• [Pasaje seleccionado]:
=-=-=-=-=
Hay criaturas misteriosas rondando los supermercados. No me refiero a los clientes que van en pijama a las 7:00 p.m., ni al niño que grita como si hubiera visto al Chupacabras entre los pasillos de los cereales. Hablo del verdadero protagonista silencioso: el carrito de supermercado.
Ese humilde vehículo de metal con ruedas rebeldes ha sido testigo de tragedias, travesuras y alguna que otra carrera clandestina en el pasillo de los embutidos.
Pero más allá de su noble propósito —llevar nuestras compras sin que se nos descuelgue un brazo—, el carrito ha sido víctima de abusos y negligencias que rozan el crimen internacional.
Empecemos por la suciedad. ¿Alguna vez ha visto el fondo de un carrito después de un día largo? Es como una cápsula del tiempo del caos moderno: recibos arrugados, migajas sospechosas, envoltorios de chupetas y, en algún caso extremo, una croqueta aplastada con fecha de vencimiento emocional. Lo peor son los carritos que aún llevan rastros pegajosos de lo que uno espera haya sido jugo, pero que, por el color y la textura, también podría ser una sustancia radiactiva.
=-=-=-=-=
• [Material recopilado]:
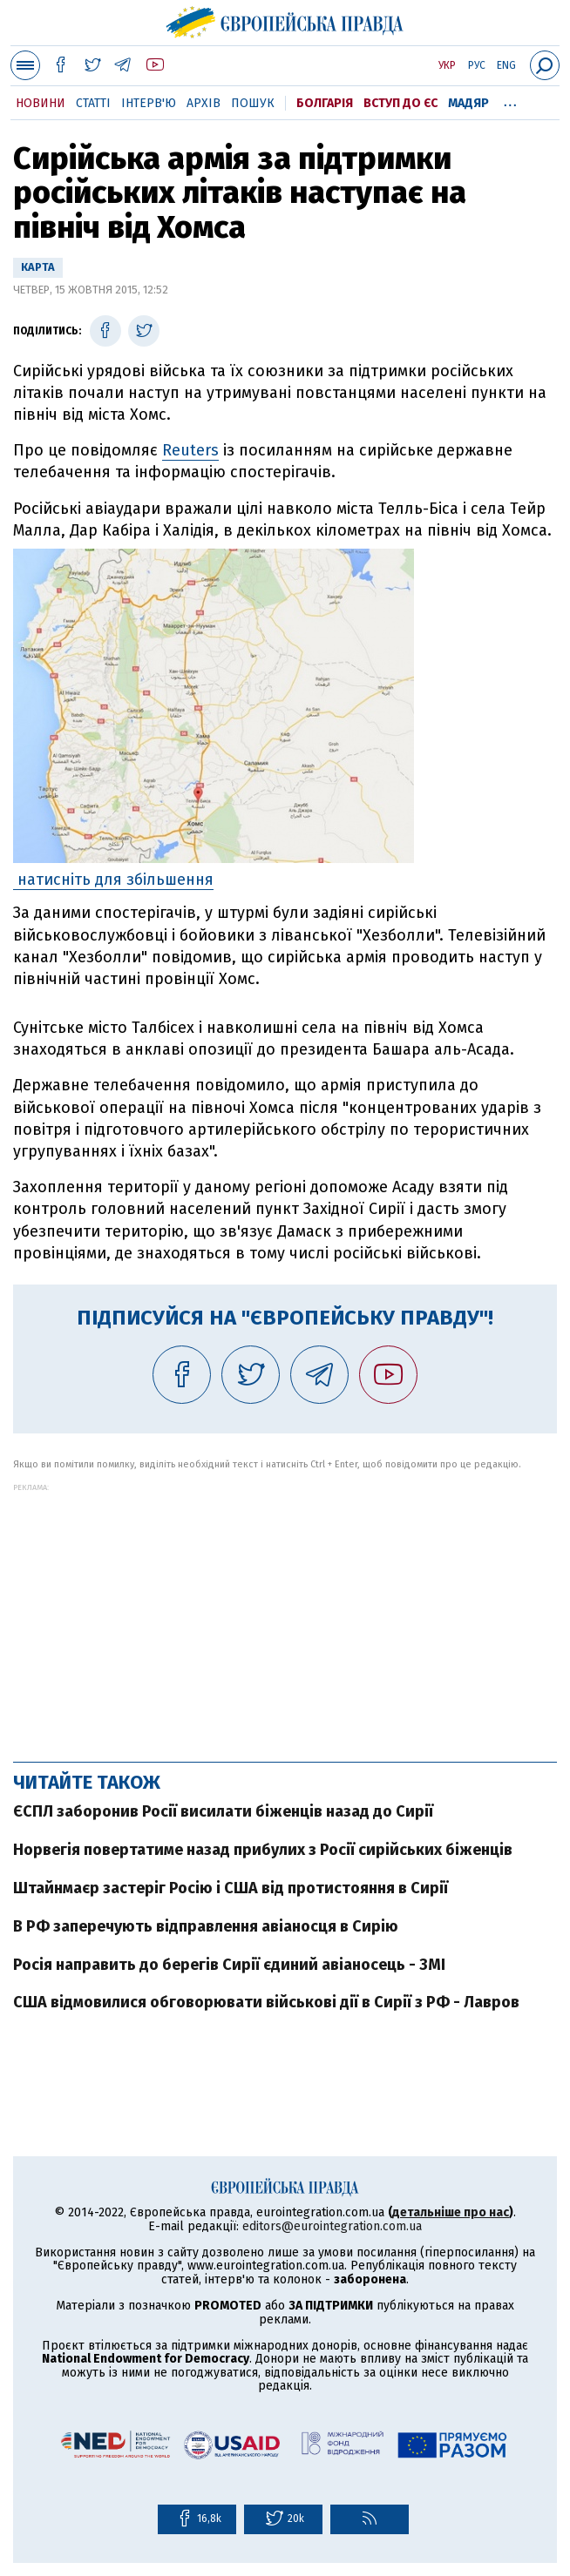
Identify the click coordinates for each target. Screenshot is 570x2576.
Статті (93, 103)
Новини (40, 103)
=-=-=-=-=
• [Por hacer]:
A: Reproduzca del texto sobre el carrito de supermercado el tramo que va desde "Hay criaturas misteriosas" hasta "de los embutidos.", sin cambio alguno.
B: De acuerdo con el texto sobre el carrito de supermercado, ¿cuál es el noble propósito de este vehículo?
C: Retome el texto sobre el carrito de supermercado y continúelo a partir de su última oración.

• [Problemas resueltos]:
A:
Hay criaturas misteriosas rondando los supermercados. No me refiero a los clientes que van en pijama a las 7:00 p.m., ni al niño que grita como si hubiera visto al Chupacabras entre los pasillos de los cereales. Hablo del verdadero protagonista silencioso: el carrito de supermercado.
Ese humilde vehículo de metal con ruedas rebeldes ha sido testigo de tragedias, travesuras y alguna que otra carrera clandestina en el pasillo de los embutidos.

B: Llevar nuestras compras sin que se nos descuelgue un brazo.

C:
Y qué decir de los irresponsables que tratan al carrito como si fuera un vehículo de Fórmula 1, tomando las curvas entre frutas y verduras con más ímpetu que Hamilton en Mónaco. No falta el que lo deja botado en medio del pasillo como si fuera su sala, interrumpiendo el tráfico de compradores que ya de por sí avanzan como zombis indecisos.
—¿Señora, este carrito es suyo?—¡Ay no, ese ya no lo quiero, se le traba la rueda!
Ah, la famosa rueda torcida. Cada carrito tiene al menos una: esa que obliga al conductor a mantener el equilibrio entre el empuje y la fe. No falta quien se convierte en artista marcial tratando de controlar la trayectoria del carrito como si estuviera domando una culebra de aluminio.
También está el carrito acaparador, ese que uno encuentra lleno de mercancía… y nadie alrededor. Misteriosamente abandonado durante media hora con 17 latas de atún, 5 paquetes de papel higiénico y un solo aguacate de aspecto deprimido. Y claro, si uno osa moverlo un centímetro, aparece el dueño con cara de: “¡Lo iba a llevar, eh!”.
Y hablemos de los padres que convierten el carrito en parque de diversiones. Suben al niño al asiento, le dan un paquete de galletas (abierto, claro) y lo dejan como DJ de migajas y berrinches. A veces suben dos, tres… hasta el perro. Hay quienes creen que el carrito también es niñera. Otros lo usan como taxi interprovincial dentro del súper: “¡Agárrese, que vamos pa’ la caja!”.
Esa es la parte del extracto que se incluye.